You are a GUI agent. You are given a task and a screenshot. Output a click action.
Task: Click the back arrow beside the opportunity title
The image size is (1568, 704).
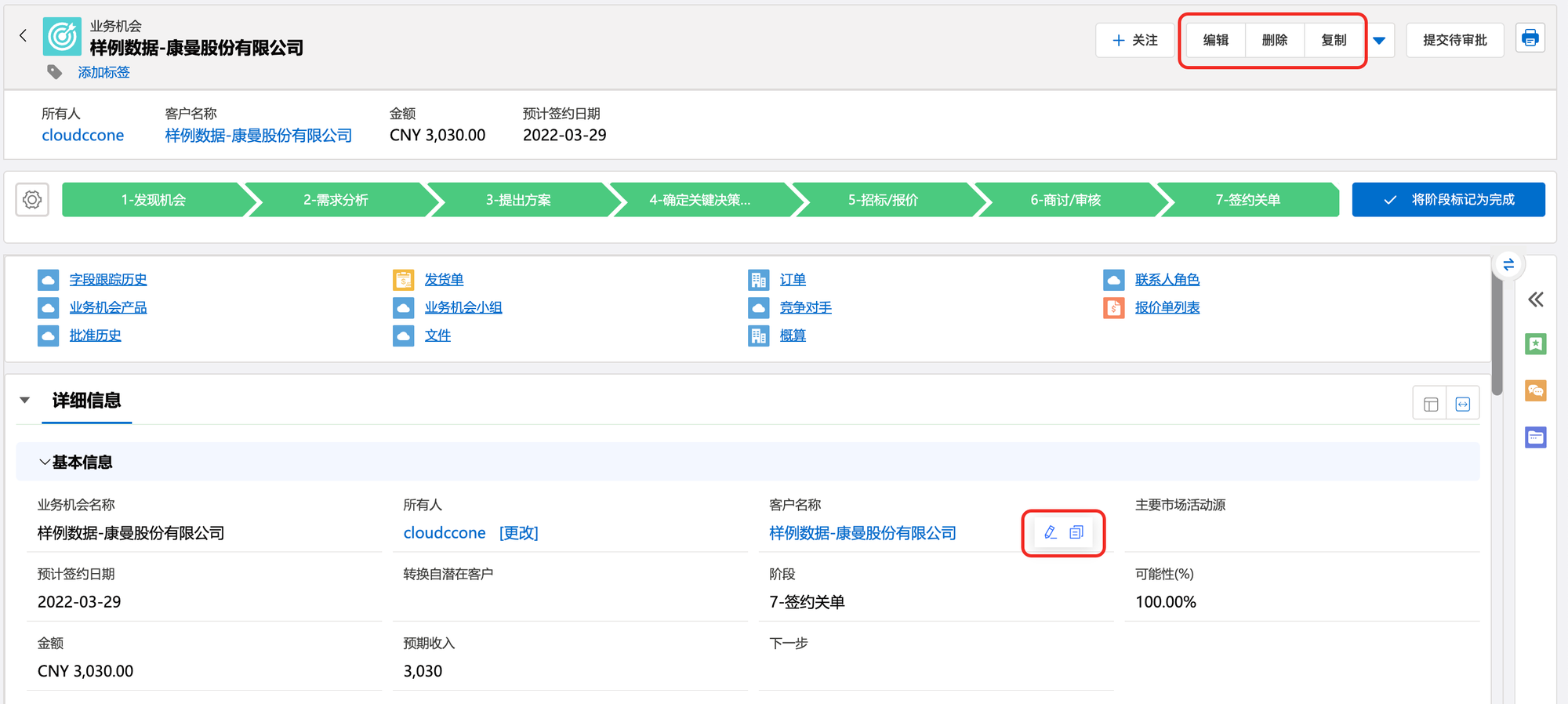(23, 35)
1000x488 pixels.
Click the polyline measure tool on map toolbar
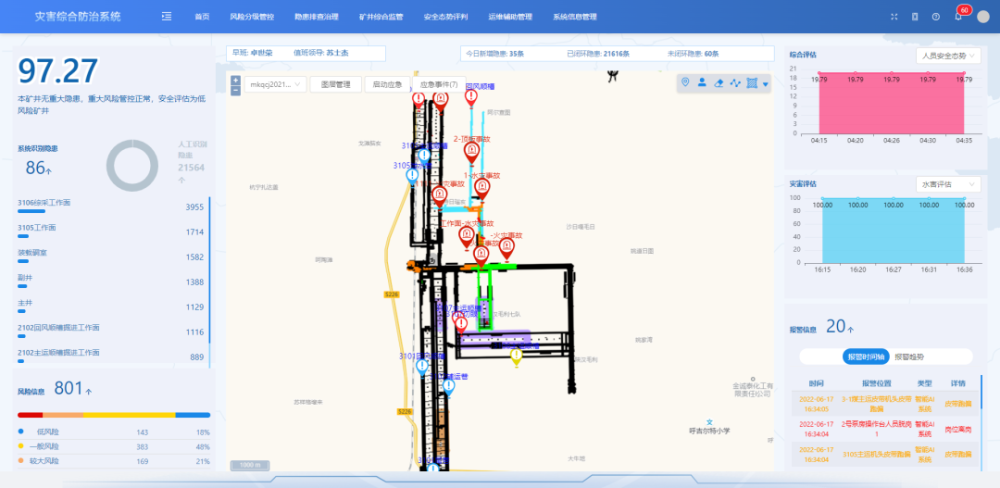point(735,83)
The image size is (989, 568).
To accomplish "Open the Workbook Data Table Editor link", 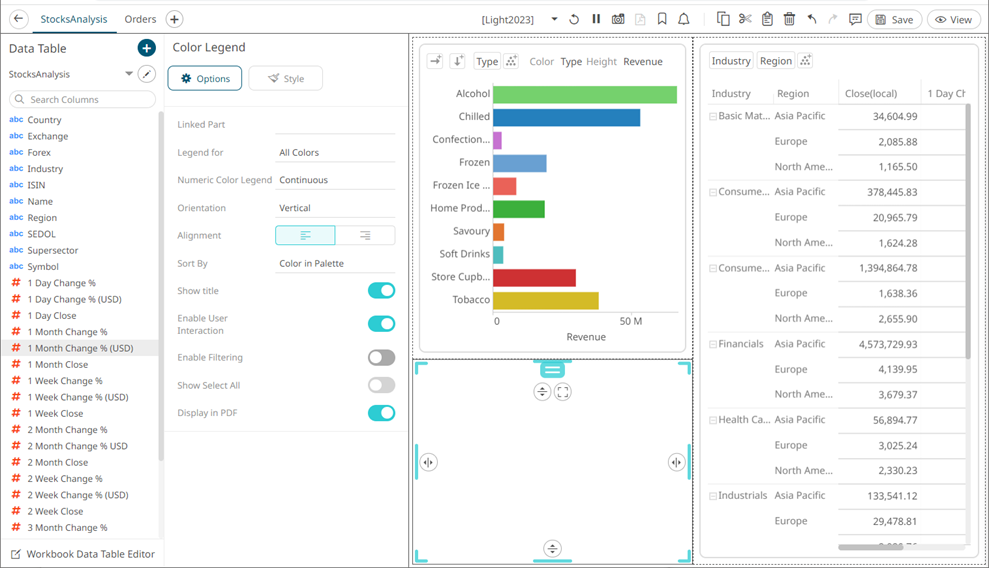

####################

--- YOUR TASK ---
Starting with the line that contains "Task: Click the", reproduce every line to the end of the material above, both end lines included, exactly and with no pictures.

--- REPLY TO THE TASK ---
Task: Click the back arrow beside the opportunity title
The image size is (1568, 704).
(23, 35)
1000x488 pixels.
Click the polyline measure tool on map toolbar
point(735,83)
The image size is (989, 568).
To accomplish "Open the Workbook Data Table Editor link", 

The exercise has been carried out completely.